Indictment: Social media firms got played by Russian agents


Associated Press

Friday’s election-interference indictment brought by Robert Mueller, the U.S. special counsel, underscores how thoroughly social-media companies such as Facebook and Twitter were played by Russian propagandists.

And it’s not clear if the companies have taken sufficient action to prevent something similar from happening again.

Thirteen Russians, including a businessman close to Vladimir Putin, were charged Friday in a plot to interfere in the 2016 U.S. presidential election through social media propaganda. The indictment said the Russians’ conspiracy aimed, in part, to help Republican Donald Trump and harm the prospects of his Democratic opponent, Hillary Clinton.

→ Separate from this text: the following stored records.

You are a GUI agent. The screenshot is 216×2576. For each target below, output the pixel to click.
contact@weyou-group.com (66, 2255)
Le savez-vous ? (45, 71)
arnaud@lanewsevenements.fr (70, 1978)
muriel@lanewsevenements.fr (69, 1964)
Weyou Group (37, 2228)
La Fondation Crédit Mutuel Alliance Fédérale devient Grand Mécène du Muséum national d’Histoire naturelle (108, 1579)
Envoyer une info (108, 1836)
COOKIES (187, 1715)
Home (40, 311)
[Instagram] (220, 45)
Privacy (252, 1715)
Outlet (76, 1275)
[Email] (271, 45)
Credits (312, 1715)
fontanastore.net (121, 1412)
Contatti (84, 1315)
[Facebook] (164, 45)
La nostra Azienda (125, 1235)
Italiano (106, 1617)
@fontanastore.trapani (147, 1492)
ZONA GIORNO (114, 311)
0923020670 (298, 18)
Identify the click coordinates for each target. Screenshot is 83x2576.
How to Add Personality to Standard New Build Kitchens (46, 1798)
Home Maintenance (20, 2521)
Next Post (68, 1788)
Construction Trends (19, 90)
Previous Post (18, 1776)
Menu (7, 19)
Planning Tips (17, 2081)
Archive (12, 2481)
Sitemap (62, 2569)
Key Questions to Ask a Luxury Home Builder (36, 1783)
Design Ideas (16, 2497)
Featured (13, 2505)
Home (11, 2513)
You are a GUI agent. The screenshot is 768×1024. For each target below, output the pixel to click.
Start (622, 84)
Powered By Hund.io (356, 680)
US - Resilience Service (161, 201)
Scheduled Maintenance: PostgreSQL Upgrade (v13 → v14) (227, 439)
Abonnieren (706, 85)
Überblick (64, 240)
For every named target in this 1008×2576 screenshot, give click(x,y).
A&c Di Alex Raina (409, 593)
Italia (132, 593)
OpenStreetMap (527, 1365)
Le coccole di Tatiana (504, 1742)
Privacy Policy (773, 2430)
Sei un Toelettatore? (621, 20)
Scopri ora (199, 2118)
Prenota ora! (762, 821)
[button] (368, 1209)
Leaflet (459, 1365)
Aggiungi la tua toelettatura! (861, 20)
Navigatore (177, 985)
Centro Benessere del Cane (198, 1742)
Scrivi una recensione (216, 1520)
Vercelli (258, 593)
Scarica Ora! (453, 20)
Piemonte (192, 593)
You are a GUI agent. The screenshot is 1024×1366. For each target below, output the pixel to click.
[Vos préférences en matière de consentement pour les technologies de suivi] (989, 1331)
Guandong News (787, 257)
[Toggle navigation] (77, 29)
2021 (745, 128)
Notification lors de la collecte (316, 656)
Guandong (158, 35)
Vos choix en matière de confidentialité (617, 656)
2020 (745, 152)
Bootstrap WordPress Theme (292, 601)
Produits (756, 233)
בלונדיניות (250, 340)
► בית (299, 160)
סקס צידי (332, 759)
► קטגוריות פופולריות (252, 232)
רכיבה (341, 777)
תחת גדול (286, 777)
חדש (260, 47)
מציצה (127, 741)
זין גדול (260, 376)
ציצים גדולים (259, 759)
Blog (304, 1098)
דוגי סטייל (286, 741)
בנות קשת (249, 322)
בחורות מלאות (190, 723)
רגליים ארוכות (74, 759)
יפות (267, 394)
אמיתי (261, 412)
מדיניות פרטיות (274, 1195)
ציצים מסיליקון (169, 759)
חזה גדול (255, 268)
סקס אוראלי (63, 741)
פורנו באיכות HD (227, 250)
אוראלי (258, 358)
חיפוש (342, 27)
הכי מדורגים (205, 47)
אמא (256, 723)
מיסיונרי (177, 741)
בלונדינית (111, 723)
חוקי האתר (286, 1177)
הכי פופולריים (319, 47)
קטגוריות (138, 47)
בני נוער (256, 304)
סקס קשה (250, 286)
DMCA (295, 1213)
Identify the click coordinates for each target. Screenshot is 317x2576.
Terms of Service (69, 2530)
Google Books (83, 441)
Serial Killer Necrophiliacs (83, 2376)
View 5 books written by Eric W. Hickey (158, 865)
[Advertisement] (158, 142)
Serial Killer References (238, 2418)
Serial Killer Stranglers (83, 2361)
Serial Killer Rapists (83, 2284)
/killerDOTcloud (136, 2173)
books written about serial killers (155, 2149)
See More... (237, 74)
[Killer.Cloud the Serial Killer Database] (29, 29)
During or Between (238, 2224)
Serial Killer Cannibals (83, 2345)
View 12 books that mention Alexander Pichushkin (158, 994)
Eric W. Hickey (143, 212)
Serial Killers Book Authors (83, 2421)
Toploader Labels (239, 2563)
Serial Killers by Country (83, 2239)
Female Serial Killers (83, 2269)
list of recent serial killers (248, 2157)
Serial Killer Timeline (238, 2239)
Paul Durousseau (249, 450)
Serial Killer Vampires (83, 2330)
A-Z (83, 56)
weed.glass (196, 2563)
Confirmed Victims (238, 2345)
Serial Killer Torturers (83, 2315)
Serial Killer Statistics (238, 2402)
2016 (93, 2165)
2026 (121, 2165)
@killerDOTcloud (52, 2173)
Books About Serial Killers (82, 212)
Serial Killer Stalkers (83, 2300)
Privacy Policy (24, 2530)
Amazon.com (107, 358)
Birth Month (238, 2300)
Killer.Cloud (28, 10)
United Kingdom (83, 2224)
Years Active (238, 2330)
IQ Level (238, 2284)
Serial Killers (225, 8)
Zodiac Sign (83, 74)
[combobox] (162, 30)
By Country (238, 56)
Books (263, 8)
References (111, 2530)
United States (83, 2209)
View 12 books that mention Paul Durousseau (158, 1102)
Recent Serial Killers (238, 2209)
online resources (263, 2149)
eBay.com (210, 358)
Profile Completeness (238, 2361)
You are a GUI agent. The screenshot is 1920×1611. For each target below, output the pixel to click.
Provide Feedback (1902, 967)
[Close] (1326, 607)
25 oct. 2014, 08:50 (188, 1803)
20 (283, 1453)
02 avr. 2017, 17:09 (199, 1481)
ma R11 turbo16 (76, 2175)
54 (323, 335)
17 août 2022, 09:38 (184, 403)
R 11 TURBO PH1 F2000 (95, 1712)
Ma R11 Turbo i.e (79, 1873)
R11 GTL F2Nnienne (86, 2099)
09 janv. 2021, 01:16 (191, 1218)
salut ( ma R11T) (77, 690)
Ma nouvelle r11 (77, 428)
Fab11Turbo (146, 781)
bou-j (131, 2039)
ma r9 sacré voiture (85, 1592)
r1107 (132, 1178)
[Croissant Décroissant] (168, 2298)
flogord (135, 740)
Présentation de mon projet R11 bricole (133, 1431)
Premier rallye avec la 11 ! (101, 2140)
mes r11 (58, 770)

The alleged scheme was run by the Internet Research Agency, a troll farm based in St. Petersburg, Russia, which used bogus social media postings and advertisements fraudulently purchased in the name of Americans to try to influence the White House race. The messages also sought to denigrate Trump GOP primary rivals Marco Rubio and Ted Cruz, and to support Clinton’s Democratic opponent Bernie Sanders.

“I created all these pictures and posts, and the Americans believed that it was written by their people,” wrote one of the defendants, Irina Kaverzina, in an email to a family member obtained by investigators.

Tech companies have spent months pledging to fix their platforms ahead of the upcoming midterm elections this year, and reiterated those promises Friday. Twitter said in a Friday night statement it is “committed to addressing, mitigating, and ultimately preventing any future attempts to interfere in elections and the democratic process, and to doing so in the most transparent way possible.” Facebook thanked U.S. investigators for taking “aggressive action” and pointed out its own role in helping the investigation.

Researchers, however, noted that the companies’ business incentives don’t necessarily align with improved security and anti-hoaxing measures that might have frustrated Russian agents.

The indictment confirms earlier findings from congressional investigations that Russian agents manipulated social media to promote social division by mimicking grass-roots political activity. It also underscores that the problem wasn’t just “bots” – i.e., automated social-media accounts – but human conspirators who fine-tuned propaganda and built online relationships with American activists.